Background
Access to high-throughput phenotypic screening of large compound libraries has enabled the discovery of many compounds which can kill pathogens that are responsible for common infectious diseases. Translating these ‘hits’ into new anti-infective drugs faces a number of challenges. Finding the mode of action of these compounds can help in focussing efforts to develop the most promising compounds. Such knowledge can also help in designing new combination therapies by targeting discrete pathways that can overcome the problem of emerging drug-resistance.
Methods
We performed untargeted metabolomics analyses of Trypanosoma brucei brucei, a kinetoplastid parasite which causes a neglected tropical disease commonly known as sleeping sickness. This allowed us to investigate the mode of action of over 20 potent trypanocidal compounds from the Pathogen Box (available from Medicines for Malaria Venture) which contains diverse, drug-like molecules active against a number of infectious disease-causing bacterial, viral, helminth, apicomplexan and kinetoplastid pathogens.
Results
Over 500 metabolite features were identified in this study which were mapped to the predicted metabolic network of T. b. brucei. This approach revealed significant metabolic perturbation associated with the most potent compounds, and identified the most likely pathways targeted by each compound. These pathways spanned nucleotide metabolism, lipid metabolism, co-factor synthesis and redox metabolism.
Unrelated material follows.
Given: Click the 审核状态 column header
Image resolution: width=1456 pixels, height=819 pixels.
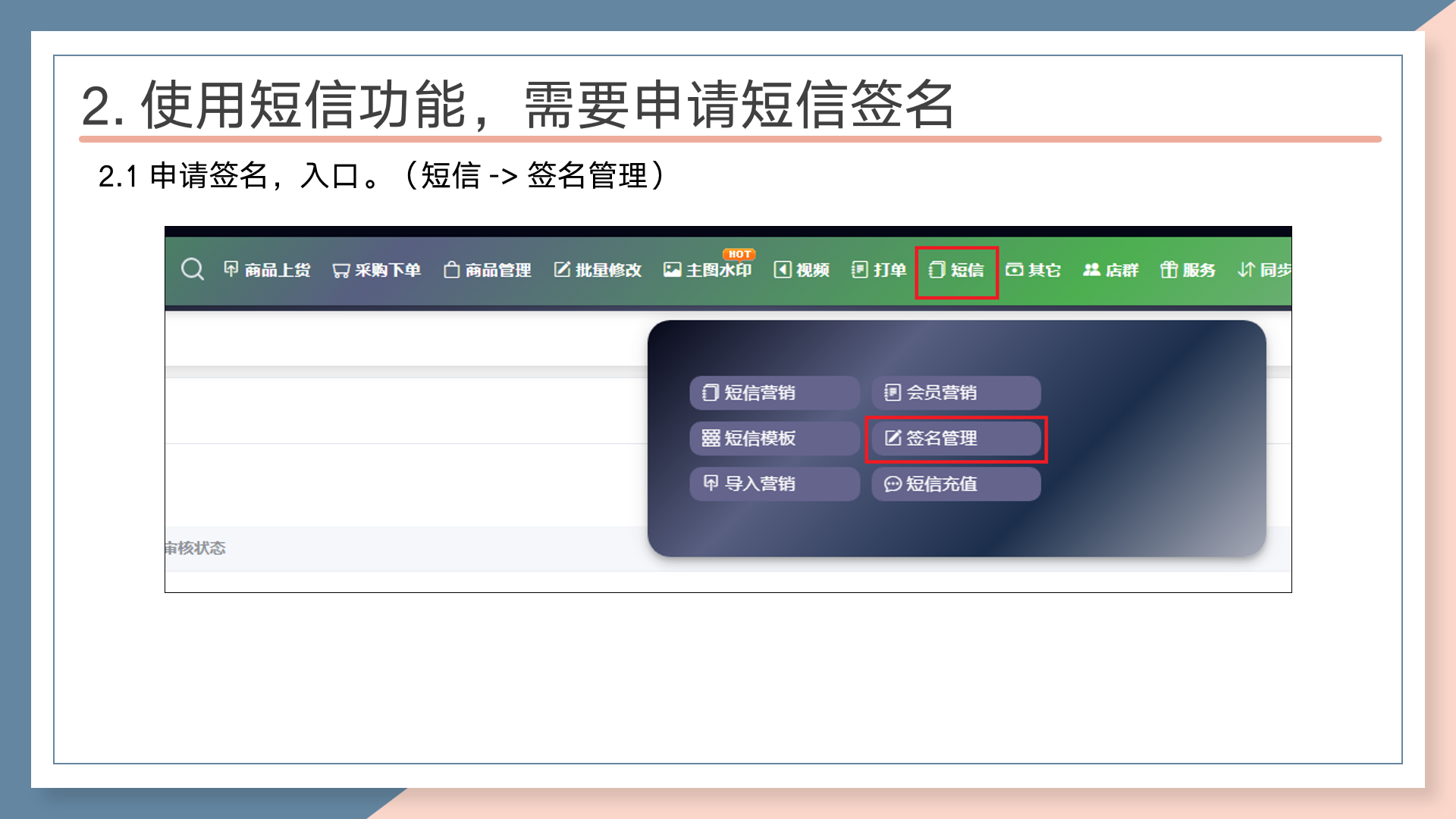Looking at the screenshot, I should [196, 548].
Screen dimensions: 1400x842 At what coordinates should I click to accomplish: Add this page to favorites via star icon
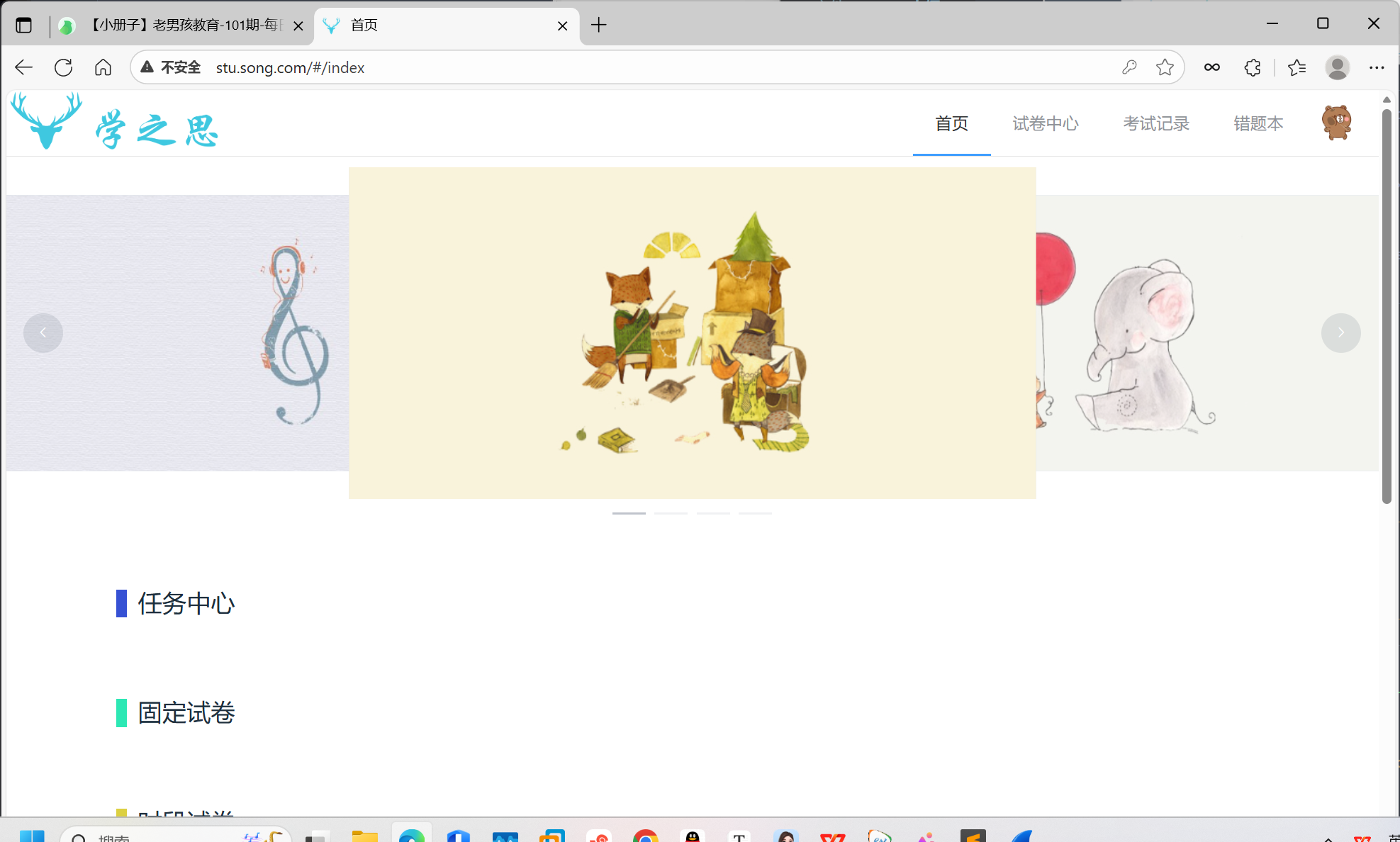(1165, 67)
Multivariate analyses allowed grouping of novel compounds based on their mode of action. Interestingly, compounds with similar chemical structures did not always have similar biochemical activities in the parasite.
Conclusions
This study showed that a simple and efficient metabolomics assay can rapidly reveal the biochemical basis of the mode of action of newly discovered anti-infective compounds. This information can be used for prioritising compounds before progressing them through the optimization pipeline and further development.